Fusion seems to be the ultimate goal for energy. Offering a
clean and abundant power supply that could potentially alter our
entire power production system. One of the problems with the
transition to a hydrogen based economy has been that energy is
required to extract the hydrogen from known reserves (petroleum,
water, etc). The most common solution offered seems to be solar
powered systems, however fusion could offer a great alternative
which in the long run may prove more viable and more extensively
useable than solar, hydro-electric, or wind power individually,
maybe even collectively.
It's particularly encouraging to see the scientists questioned
their results and tested for extraneous sources before
publishing preliminary findings.
Doug Tolton
"The destruction of a value which is, will not bring value to that which isn't." -John Galt
IIRC, President Bush mentioned in his recent State of the Union address funding research into alternative energy sources in general and fusion in particular. Now that Sandia has made some new headway, will we start seeing more money flowing into the DoE and Sandia?

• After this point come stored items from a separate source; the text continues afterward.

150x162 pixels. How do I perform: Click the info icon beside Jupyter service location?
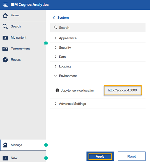(57, 90)
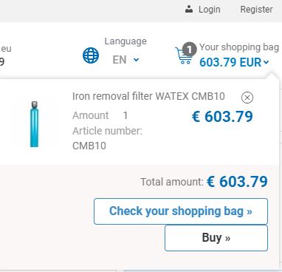Click the cart item count badge
Screen dimensions: 282x272
coord(189,50)
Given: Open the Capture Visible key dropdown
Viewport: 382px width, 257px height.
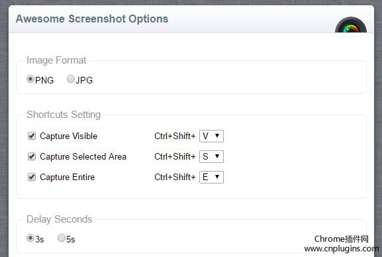Looking at the screenshot, I should point(211,136).
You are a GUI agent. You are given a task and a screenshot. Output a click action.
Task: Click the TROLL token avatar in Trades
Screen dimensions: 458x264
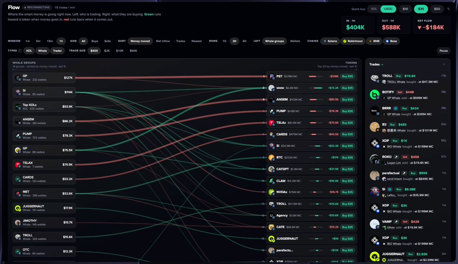(x=375, y=78)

I personally can't wait until the Middle East once again becomes a red herring...
Harnessing energy release is what all generators are about. It's not the release of energy that is difficult, but the efficient release and harness. :)
Coal/oil/gas generators all generally heat water, turning it into steam, spinning a turbine to produce mechanical energy which is converted to electricity through induction.
Fission also releases massive amounts of heat energy which is absorbed by water and turns a turbine.
The majority of energy in these fusion reactions (Inertial confinement fusion (laser driven), magnetic confinement fusion (in a tokamak), electrically pulsed like in this article) leaves the system in the kinetic energy of the resulting particles. For example, Deuterium and Tritium are often fused yielding normal Helium and a neutron. Both are moving very fast after the fusion. This velocity is where most of the energy of fusion is. You can capture this again by letting the fast particles transfer their energy to a big resorvoir which would heat up from this energy transfer and again heat water to steam to turn a turbine.
With matter-antimatter collisions, the gamma rays would have to be absorbed by some matter, which energizes the matter, either thermally or electrically (that's how solar cells work - by liberating electrons by light interaction) or some other means I can't think of.
But you have to find the antimatter first
-Leo
BEGIN RANT
You just made my foes list due to your extreme lack of understanding. I don't know who your friends are, but they have been feeding you FUD!
This sounds just like the same sort of drivel that comes from the eco-morons when they start talking about how microwave ovens are bad for you because of the *nuculer* rays they emit, and go on about how irradiated food is radioactive. BLAH BLAH BLAH
Just FYI. I was raised in a volkswagon microbus and still have hair down to my butt, however I am also graduate student in physics. Please get a real education before spouting off with inane drivel!
END RANT
There are certain fusion reactions that can take place with *no* hard radiation. So you cannot just toss all fusion reactions into the same generalization. Further, as someone pointed out below the half life of irradiated neutron shielding can be very low, on the order of years rather than tens of thousands of years. As such it does not pose the same environmental hazard as spent fission fuel.
-- The morphemes of your disquisition are ascertainable, but they have eschewed an ambit of transpicuous exposition.
I wouldn't consider 100 year helf lifes to be "long". I would term that intermediate at worst. Long is 240,000 year half lifes. We can actually contain stuff for a few hundred years until it decays.
just my $.02
will explain a bit more slowly: it doesn't matter all that much if we do develop fusion power b/c it will be completely under the control of CorpGovMedia. Why should they offer fusion power cheaper than its primary competitor, oil?
Can you name me any technology that hasn't gotten cheaper over time? CD players? Microwave ovens? Cars? Cell phones? Wristwatches? Calculators? Even electricity itself is getting cheaper and cheaper every year, allowing for inflation.
I'm afraid it is you who needs the slow explanation. New technologies always supplant old, and there's nothing that anyone can do about it. I can imagine people like you trying to explain that the car would never replace the horse, or that airliners would never replace steam trains.
THis is because we have no control over CorpGovMedia....
You are correct, people like you with no understanding of technology or economics have no control over anything. Fortunately for the rest of us, you don't matter.